La Cina combatte le attività religiose illegali pubblicando on-line una lista completa di luoghi di culto buddisti e taoisti registrati ufficialmente con i nomi dei rispettivi responsabili. La notizia arriva da Wang Zuoan, direttore dell’Amministrazione statale per gli affari religiosi secondo il quale l’iniziativa “faciliterà la supervisione pubblica e preverrà attività religiose illegali praticate fuori dei luoghi conformi alle legge, proteggendo i diritti legali e gli interessi dei circoli religiosi e dei fedeli”.

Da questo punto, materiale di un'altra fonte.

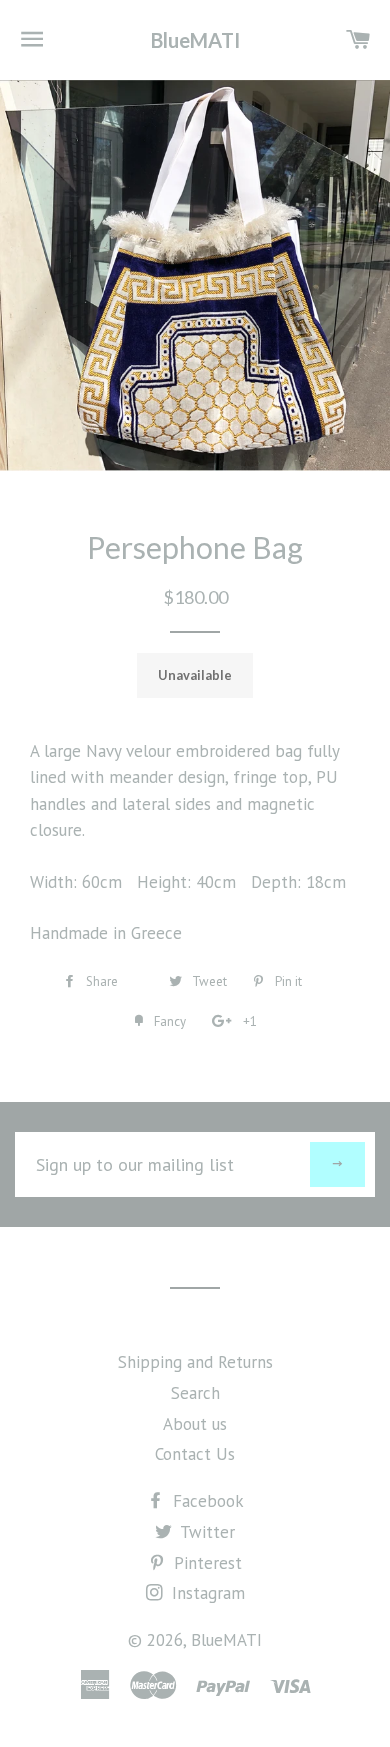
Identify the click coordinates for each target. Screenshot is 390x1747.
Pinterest (205, 1563)
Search (195, 1393)
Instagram (206, 1593)
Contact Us (195, 1454)
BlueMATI (195, 40)
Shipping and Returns (195, 1362)
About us (195, 1424)
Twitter (205, 1532)
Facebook (206, 1501)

È  da diversi anni che lo Stato cinese gestisce le attività spirituali attraverso regolamenti nazionali, evitando di ispirarsi alla Costituzione e contribuendo a diffondere un controllo sempre più capillare sui cittadini.  Coloro che vengono colti in attività fuori del controllo del governo sono imprigionati come “criminali”. L’Onu ha chiesto alla Cina di eliminare la differenza fra attività “legale e illegale”, ma di precisare che oggetto di penalizzazione saranno non le religioni ma i comportamenti antisociali e contro i diritti dell’uomo.

Molti, tra monaci taoisti e buddisti criticano l’operato dell’Amministrazione statale per gli affari religiosi che sta trasformando i luoghi di culto in mete turistiche e fonti di reddito, dimenticando la spiritualità per cui sono stati originariamente costruiti.